Los fabricantes de hardware para inteligencia artificial en China sufren una combinación de escasez de componentes críticos y capacidad productiva limitada que les impide responder a la demanda acelerada, según un informe publicado el 13 de mayo de 2026. Entre los afectados están proveedores de óptica que, ante la presión de pedidos, han acumulado reservas de chips, placas de circuito y otros elementos básicos para mantener la producción.
El informe destaca que, en el primer trimestre, las empresas del sector llevaron a cabo pagos anticipados masivos: en algunos casos estas anticipos se multiplicaron por más de diez, alcanzando 1.500 millones de yuanes. Ese movimiento busca asegurar el suministro de piezas clave en un mercado donde los plazos de entrega y la disponibilidad de semiconductores y componentes electrónicos se han vuelto volátiles. Algunas empresas confirmaron acciones defensivas para sostener la línea de montaje. Firmas del ecosistema industrial han afirmado que aumentaron sus inventarios de materias primas para garantizar "producción en masa y entrega sin problemas"; otras empresas señalaron que "todavía hay escasez de ciertos materiales, lo que ha tenido cierto impacto en productos relacionados".

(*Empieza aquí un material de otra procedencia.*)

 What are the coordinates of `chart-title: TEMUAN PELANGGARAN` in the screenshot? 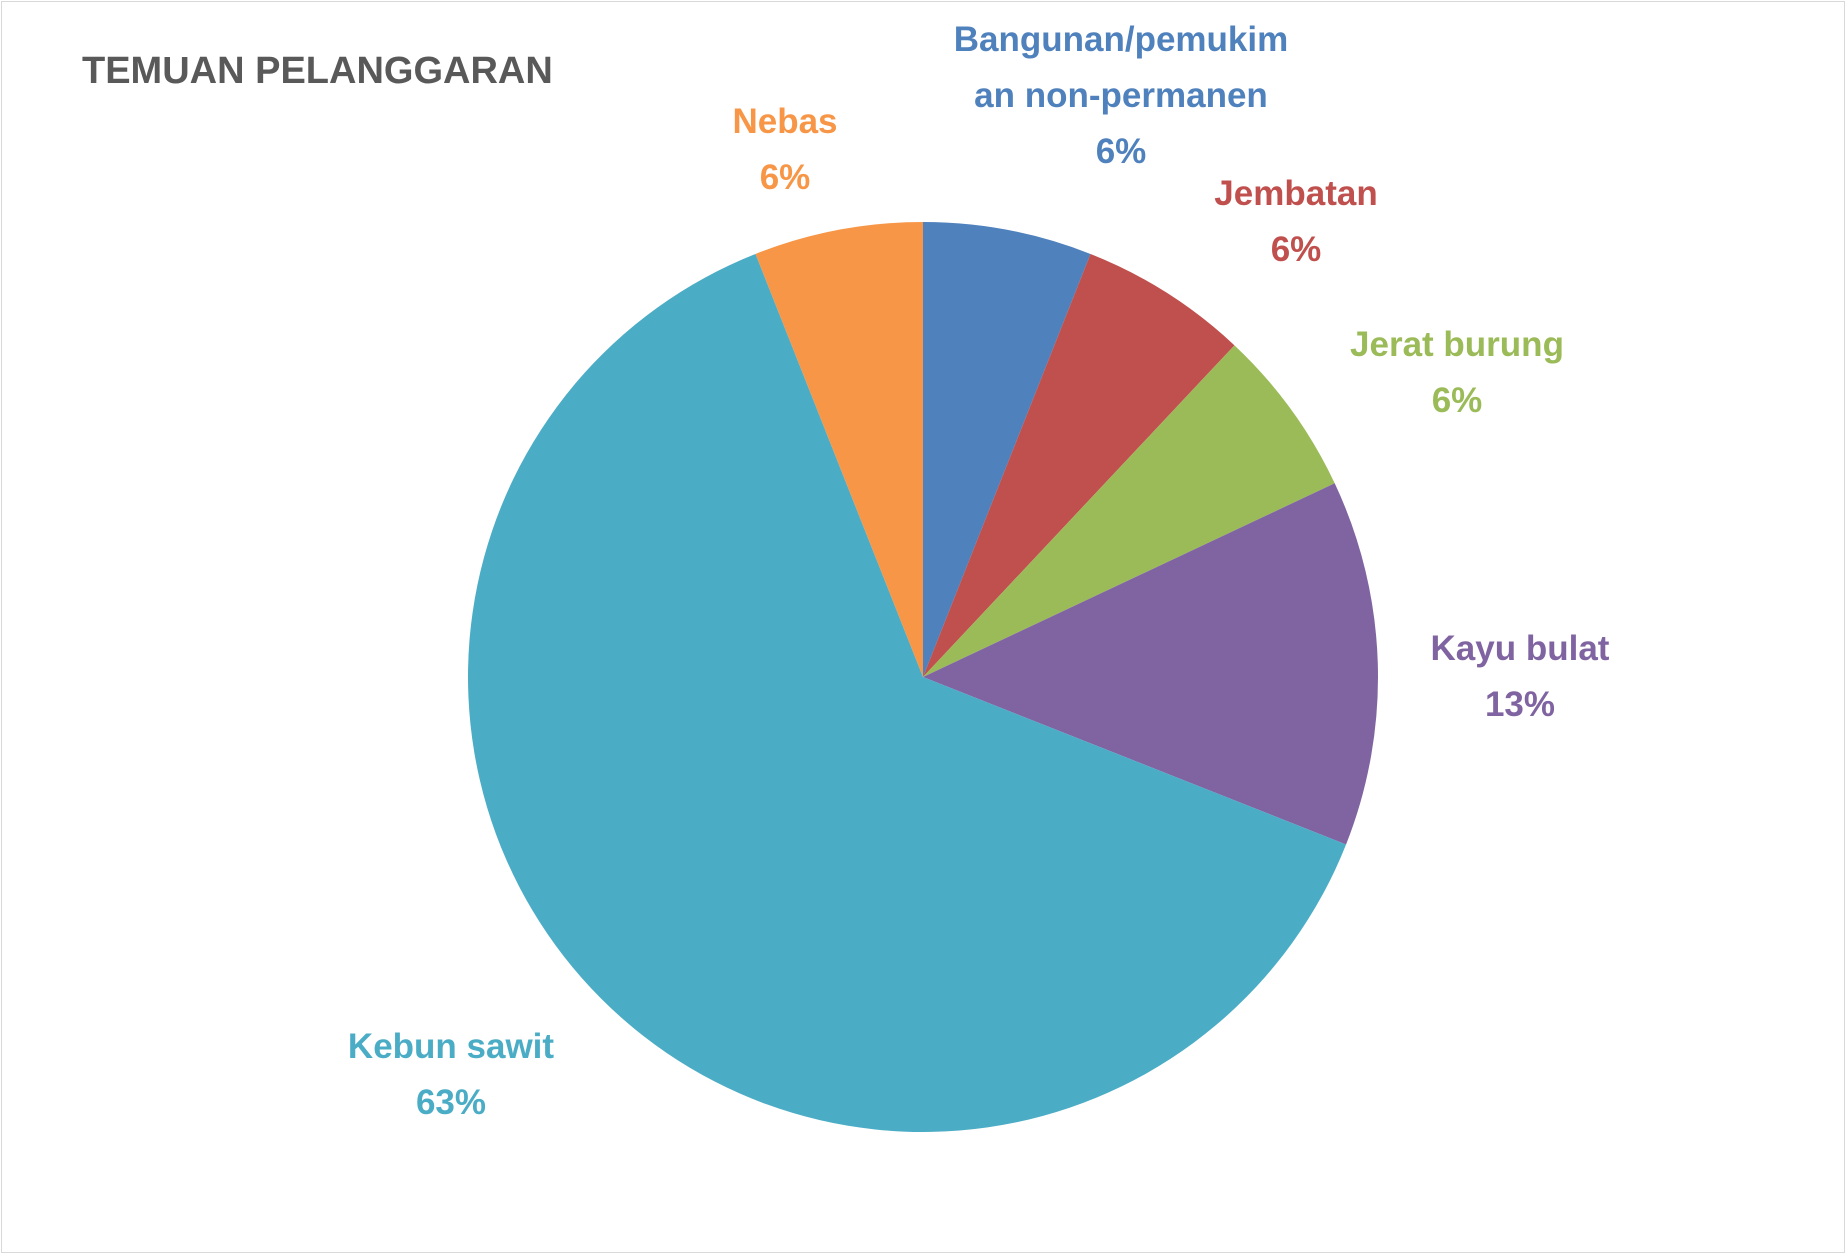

Para aliviar la presión, varios actores están ampliando su huella productiva fuera de China, con nuevas plantas en Tailandia y Vietnam, pero por ahora esas instalaciones no alcanzan los estándares de producción desplegados en plantas chinas, lo que limita su efecto inmediato. Los analistas y directivos consultados ven la situación como persistente. Xiang Xiaotian, director en Shanghai Chengzhou Investment Management, advirtió: "Creo que estos cuellos de botella de capacidad no se resolverán pronto, ciertamente no dentro de 2026". Esa previsión subraya un horizonte temporal más prolongado para la normalización de suministro y capacidad, incluso cuando la demanda continúa creciendo por desarrollos en modelos y aplicaciones de IA.
La tensión entre oferta y demanda también se refleja en los mercados financieros: aunque algunas compañías no cumplieron las estimaciones de analistas, los precios de sus acciones se mantuvieron en gran medida estables. Xiang añadió que "el mercado en gran medida está pasando por alto estas preocupaciones", una observación que sugiere divergencias entre la evaluación de riesgos operativos por parte de inversores y la situación industrial real.

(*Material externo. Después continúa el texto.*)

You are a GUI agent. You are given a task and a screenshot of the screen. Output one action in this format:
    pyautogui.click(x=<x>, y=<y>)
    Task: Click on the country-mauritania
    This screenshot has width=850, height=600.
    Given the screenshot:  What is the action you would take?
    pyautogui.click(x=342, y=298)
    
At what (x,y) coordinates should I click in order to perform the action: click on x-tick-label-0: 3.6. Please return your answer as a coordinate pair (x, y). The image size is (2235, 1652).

Como respuesta táctica, las empresas han optado por una combinación de pagos anticipados, acumulación de inventario y diversificación geográfica de fábricas. Estas medidas reducen el riesgo de interrupciones de corto plazo y protegen entregas críticas, pero implican costes adicionales: inmovilizan capital en existencias, elevan los costes de almacenamiento y gestión, y exponen a las compañías a diferencias operativas y de calidad entre plantas en distintos países.

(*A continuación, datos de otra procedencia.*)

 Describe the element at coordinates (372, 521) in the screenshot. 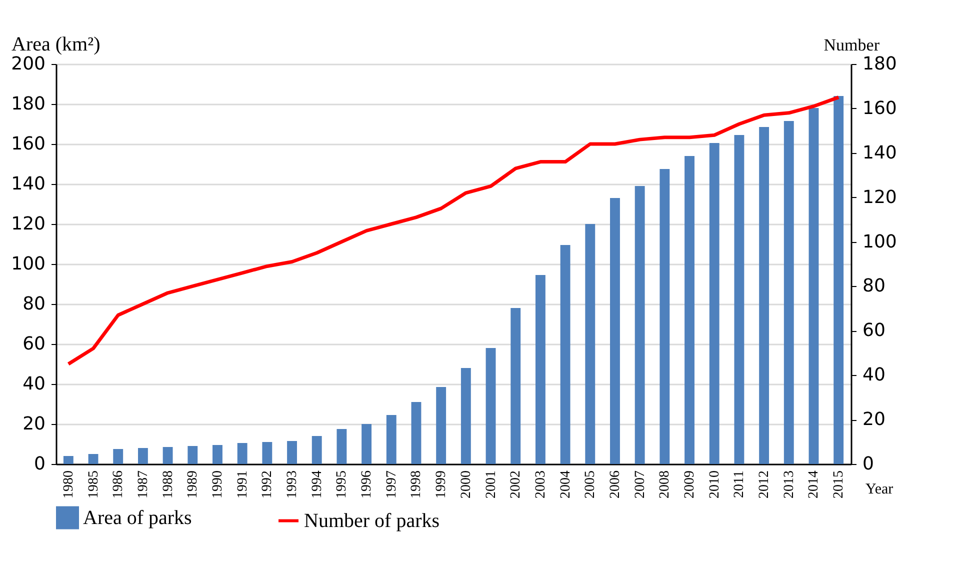

I see `legend-label: Number of parks` at that location.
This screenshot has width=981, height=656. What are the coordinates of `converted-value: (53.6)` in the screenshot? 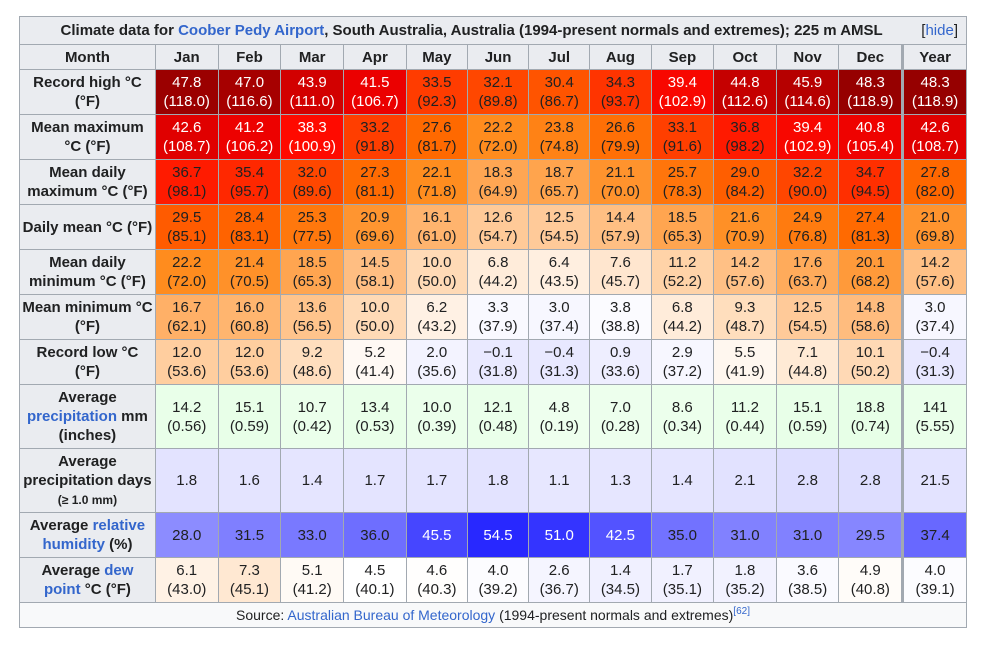 It's located at (187, 372).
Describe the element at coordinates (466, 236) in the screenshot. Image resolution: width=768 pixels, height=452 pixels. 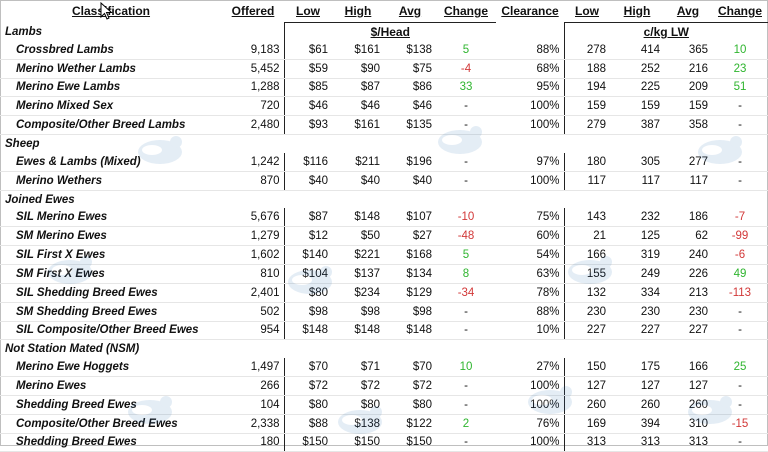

La consecuencia práctica es que la falta de componentes — chips, placas de circuito y otros materiales específicos — puede frenar la capacidad de escalar producción y cumplir calendarios de entrega en un sector donde los lanzamientos de nuevos modelos podrían intensificar la demanda. Un ejemplo citado en el informe es el modelo DeepSeek — V4, cuyo despliegue o mayor adopción podría exigir un volumen de suministros que las cadenas actuales difícilmente satisfacen. En conjunto, las medidas adoptadas mitigan riesgos inmediatos, pero no eliminan la necesidad de aumentar capacidad y resiliencia en la cadena de suministro para los próximos años.